Common Core and ELLs: Planning Professional Development for Colleagues (Part 1)

So you’ve been asked to provide professional development for your colleagues about Common Core State Standards for English Learners (ELs) at the faculty meeting – tomorrow.

What should you do?

I have been asked this question by a number of teachers that I’ve worked with recently. Some need to present a 30-minute session while others have been allotted a full day or more. Either way, this can be a daunting task if you are not used to working with adult learners, designing professional development, or speaking in front of large crowds. And even if you have experience presenting professional development about ELs, it can be overwhelming to think about how to tackle the Common Core.
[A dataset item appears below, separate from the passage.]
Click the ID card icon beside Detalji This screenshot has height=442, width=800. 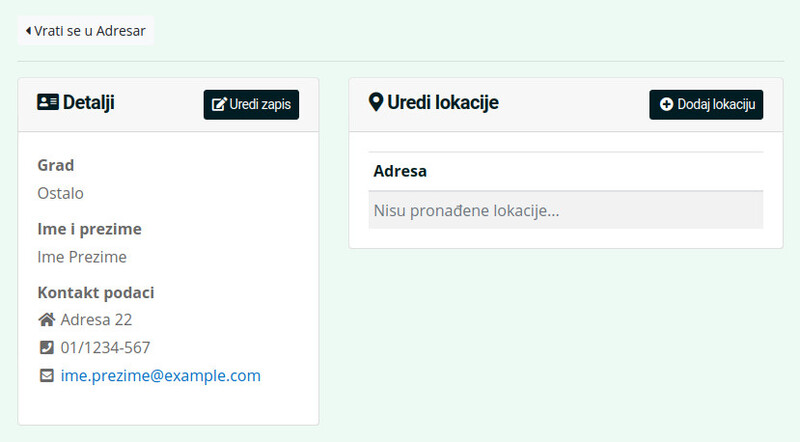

This blog post will provide you with key strategies and ideas on how to continue conversations about the implementation of Common Core and implications for educating ELs.

I have included a list of some possible topics for your session, as well as related discussion questions.  You may also wish to survey your colleagues to find out what they would find helpful. In addition, I have added some tips for planning effective professional development sessions at the end of the blog.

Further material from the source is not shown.